Introduction

Radar Region Proposal Network (RRPN) is a Radar-based real-time region proposal algorithm for object detection in autonomous driving vehicles. RRPN generates object proposals by mapping Radar detections to the image coordinate system and generating pre-defined anchor boxes for each mapped Radar detection point. These anchor boxes are then transformed and scaled based on the object’s distance from the vehicle, to provide more accurate proposals for the detected objects. The generated proposals can be used in any two-stage object detection network such as Fast-RCNN. Relying only on Radar detections to generate object proposals makes an extremely fast RPN, making it suitable for autonomous driving applications. Aside from being a RPN for an object detection algorithm, the proposed network also inherently acts as a sensor fusion algorithm by fusing the Radar and camera data to obtain higher accuracy and reliability.

RRPN also provides an attention mechanism to focus the underlying computational resources on the more important parts of the input data. While in other object detection applications the entire image may be of equal importance. In an autonomous driving application more attention needs to be given to objects on the road. For example in a highway driving scenario, the perception system needs to be able to detect all the vehicles on the road, but there is no need to dedicate resources to detect a picture of a vehicle on a billboard. A Radar based RPN focuses only on the physical objects surrounding the vehicle, hence inherently creating an attention mechanism focusing on parts of the input image that are more important.

Our Approach

The first step in generating ROIs is mapping the radar detections from the vehicle coordinates to the camera-view coordinates. Radar detections are reported in a bird’s eye view perspective as shown in image (a) in the figure below, with the object’s range and azimuth measured in the vehicle’s coordinate system.

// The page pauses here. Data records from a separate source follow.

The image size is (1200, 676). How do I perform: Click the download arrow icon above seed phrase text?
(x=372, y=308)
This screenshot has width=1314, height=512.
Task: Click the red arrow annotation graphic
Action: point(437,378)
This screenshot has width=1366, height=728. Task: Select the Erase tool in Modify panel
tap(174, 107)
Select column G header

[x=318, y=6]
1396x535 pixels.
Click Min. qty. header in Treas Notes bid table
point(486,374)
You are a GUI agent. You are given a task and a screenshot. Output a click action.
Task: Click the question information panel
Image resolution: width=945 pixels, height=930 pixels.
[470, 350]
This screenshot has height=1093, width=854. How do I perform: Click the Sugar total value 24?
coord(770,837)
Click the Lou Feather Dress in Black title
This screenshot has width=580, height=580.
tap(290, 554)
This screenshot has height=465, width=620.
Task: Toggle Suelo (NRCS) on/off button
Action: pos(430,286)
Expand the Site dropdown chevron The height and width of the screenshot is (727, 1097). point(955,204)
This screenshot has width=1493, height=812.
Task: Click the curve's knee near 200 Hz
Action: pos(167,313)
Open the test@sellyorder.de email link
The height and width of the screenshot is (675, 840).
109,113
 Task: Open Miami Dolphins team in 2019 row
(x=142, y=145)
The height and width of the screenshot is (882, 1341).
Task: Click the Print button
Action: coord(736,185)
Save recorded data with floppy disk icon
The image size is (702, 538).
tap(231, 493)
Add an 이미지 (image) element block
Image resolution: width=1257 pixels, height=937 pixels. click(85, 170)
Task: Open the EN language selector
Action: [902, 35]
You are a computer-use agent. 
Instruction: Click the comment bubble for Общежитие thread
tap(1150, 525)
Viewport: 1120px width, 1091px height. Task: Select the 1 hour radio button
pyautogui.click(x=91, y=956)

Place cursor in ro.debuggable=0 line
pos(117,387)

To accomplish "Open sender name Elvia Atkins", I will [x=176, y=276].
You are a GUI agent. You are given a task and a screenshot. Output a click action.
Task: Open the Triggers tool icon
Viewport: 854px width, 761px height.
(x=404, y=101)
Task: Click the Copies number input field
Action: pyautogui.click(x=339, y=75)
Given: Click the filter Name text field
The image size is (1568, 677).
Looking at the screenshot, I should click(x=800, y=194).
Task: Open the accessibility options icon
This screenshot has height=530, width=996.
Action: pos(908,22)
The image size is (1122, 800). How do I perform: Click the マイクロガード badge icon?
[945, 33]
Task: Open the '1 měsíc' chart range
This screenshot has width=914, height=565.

By mapping these detections to the camera-view coordinates, we are able to associate the objects detected by the Radars to those seen in the images obtained by the camera.

Generating anchors from radar detections.

Anchor Generation

Once the Radar detections are mapped to the image coordinates, we have the approximate location of every detected object in the image. These mapped Radar detections, hereafter called Points of Interest (POI), provide valuable information about the objects in each image, without any processing on the image itself. Having this information, a simple approach for proposing ROIs would be introducing a bounding box centered at every POI. One problem with this approach is that Radar detections are not always mapped to the center of the detected objects in every image. Another problem is the fact that Radars do not provide any information about the size of the detected objects and proposing a fixed-size bounding box for objects of different sizes would not be an effective approach.

We use the idea of anchor bounding boxes from Faster R-CNN to alleviate the problems mentioned above. For every POI, we generate several bounding boxes with different sizes and aspect ratios centered at the POI, as shown in the figure above (b). We use 4 different sizes and 3 different aspect ratios to generate these anchors. To account for the fact that the POI is not always mapped to the center of the object in the image coordinate, we also generate different translated versions of the anchors. These translated anchors provide more accurate bounding boxes when the POI is mapped towards the right, left or the bottom of the object as shown in figure above. The generated anchors for a radar detection is shown in the figure below:

Anchors generated from a radar detection

Distance Compensation

The distance of each object from the vehicle plays an important role in determining its size in the image. Generally, objects’ sizes in an image have an inverse relationship with their distance from the camera. Radar detections have the range information for every detected object, which is used in this step to scale all generated anchors. We use the following formula to determine the scaling factor to use on the anchors:

$$ S_i = \alpha \dfrac{1}{d_i} + \beta $$

where $d_i$ is the distance to the $i$th object, and $\alpha$ and $\beta$ are two parameters used to adjust the scale factor. These parameters are learned by maximizing the Intersection Over Union (IOU) between the generated bounding boxes and the ground truth bounding boxes in each image. The generated proposals for two radar detection points after distance compensation are shown in the figure below:

Proposals after distance compensation.

Figures below show a sample image and the proposals generated from all radar detections:

Sample image with ground truth and radar detections

Generated proposals from all radar detections.

The evaluation results are provided in our ICIP 2019 conference paper.